Tobias Vockerodt vockerodt@iqo.uni-hannover.de
Thu, 10 Feb 2011 01:23:38 +0100


Dear all,

two weeks ago I wrote here about a Win 7 OpenAFS problem and got 
instructions. However, the problem was not repeatable since now. Let me 
summarize:

System: Windows 7 Enterprise 64 Bit/OpenAFS 1.5.7800/MIT Kerberos

At a certain time, access to our root cell fails while other cells are 
still reachable. The outage occurs on a single client and appears to be 
related to multiple users logging on to AFS local + remote.

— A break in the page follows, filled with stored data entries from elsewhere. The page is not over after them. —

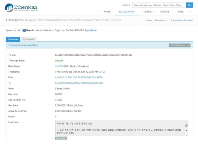Click the input data scroll-down arrow

coord(186,130)
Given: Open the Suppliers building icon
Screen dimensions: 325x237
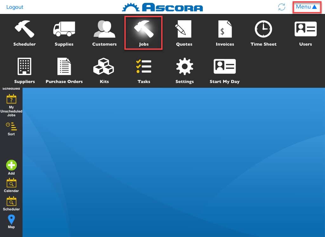Looking at the screenshot, I should click(x=24, y=67).
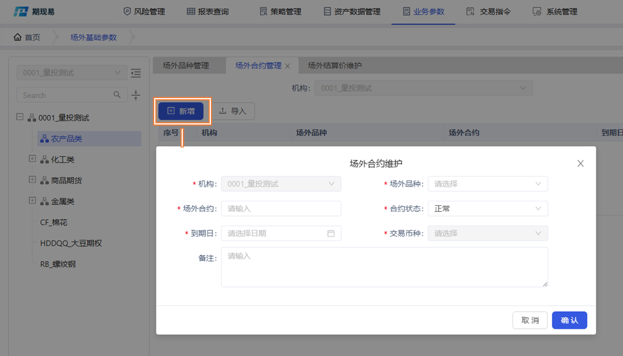Open the 合约状态 dropdown showing 正常
Image resolution: width=623 pixels, height=356 pixels.
(487, 209)
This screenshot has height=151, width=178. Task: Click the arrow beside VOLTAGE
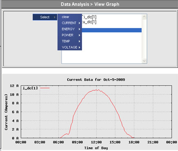79,47
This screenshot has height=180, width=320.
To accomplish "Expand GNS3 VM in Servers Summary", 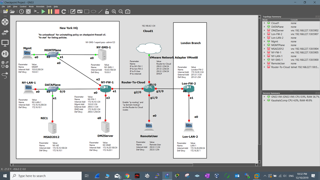I will coord(264,96).
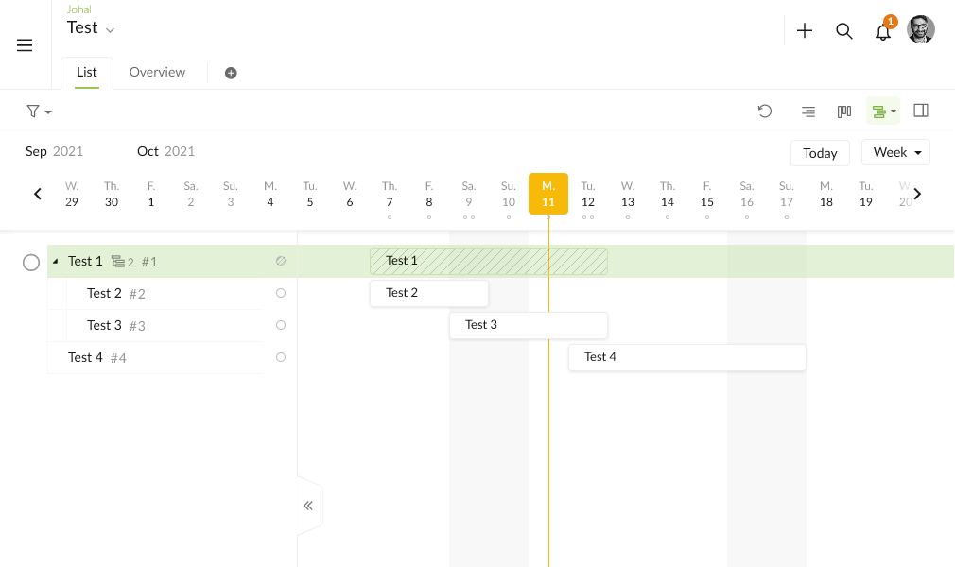Viewport: 955px width, 567px height.
Task: Open the hamburger main menu
Action: (x=25, y=45)
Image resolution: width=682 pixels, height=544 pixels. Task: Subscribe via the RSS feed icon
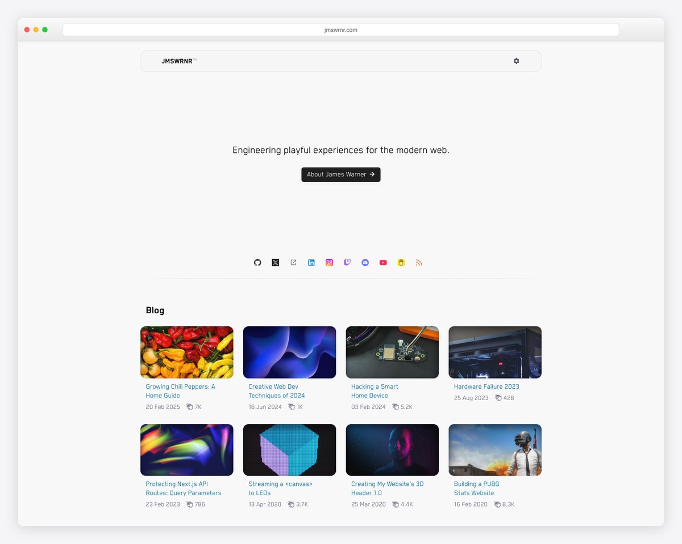coord(419,263)
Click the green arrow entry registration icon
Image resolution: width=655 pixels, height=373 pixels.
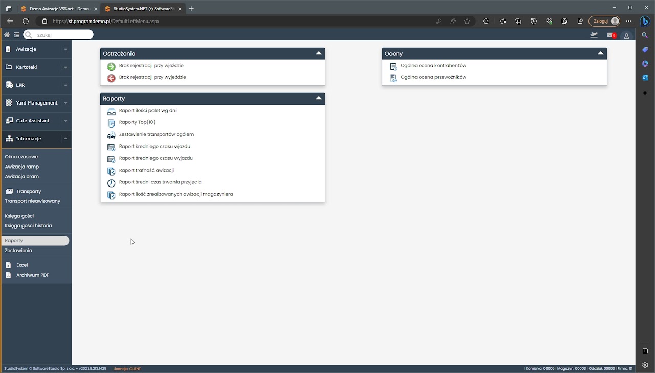pos(111,66)
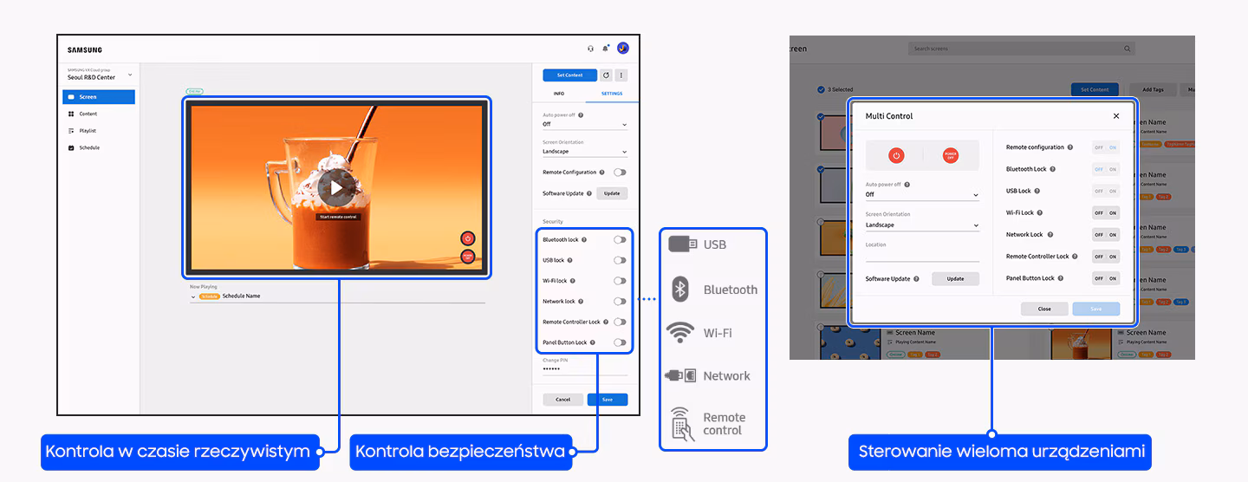Click the refresh icon beside Set Content

click(x=606, y=75)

Following Jeffreys kind instructions, I obtained an afsd.log of one 
failed access attemp to our root volume. I placed it here:
http://pastebin.de/14795

I recon that "CM_ERROR_ALLDOWN (VL Server)" indicates that server/client 
communication is down. The mailing list archives just tell me about a 
bug in 1.4.something. Could you have a look at the log?

Many thanks for advice,
Tobias Vockerodt


Am 25.01.2011 11:12, schrieb Jeffrey Altman:
> On 1/25/2011 4:10 AM, Tobias Vockerodt wrote:
>> Dear Jeffrey,
>>
>>> Given that you are using Windows 7 and establishing a new remote desktop
>>> connection at the time the outage occurs I suspect that you are
>>> experiencing the Windows 7 netbios name lookup bug that is described in
>>> the OpenAFS 1.5.78 release notes.  During such an outage I would expect
>>> attempts to access paths in \\AFS to fail with "network name not found".
>>>   That would be the Microsoft smb redirector failing to find the smb file
>>> server named "AFS".
>>
>> here is what we found: obtaining an AFS token is no problem. Access to
>> \\afs is also possible. As I found out just this morning, other cells
>> can be accessed without any problems (tested with cell openafs.org).
>> However, our cell here seems to be unavailable from that specific
>> machine for something like 8-9 hours.
>
> You need to determine which operation is failing and what the failure
> code is.  This can be done either with the afsd_service trace logging or
> with wireshark captures.
>
> To use afsd_service trace logging, when your cell becomes unavailable:
>
>    fs trace -on -reset
>    try to access the cell root volume
>    fs trace -dump -off
>    place the resulting %windir%\temp\afsd.log file somewhere accessible
>
> To use wireshark:
>
>    fs setcrypt off
>    start the wireshark capture
>    try to access the cell root volume
>    stop the wireshark capture
>    fs setcrypt on
>    save the capture file somewhere accessible
>
> Jeffrey Altman
>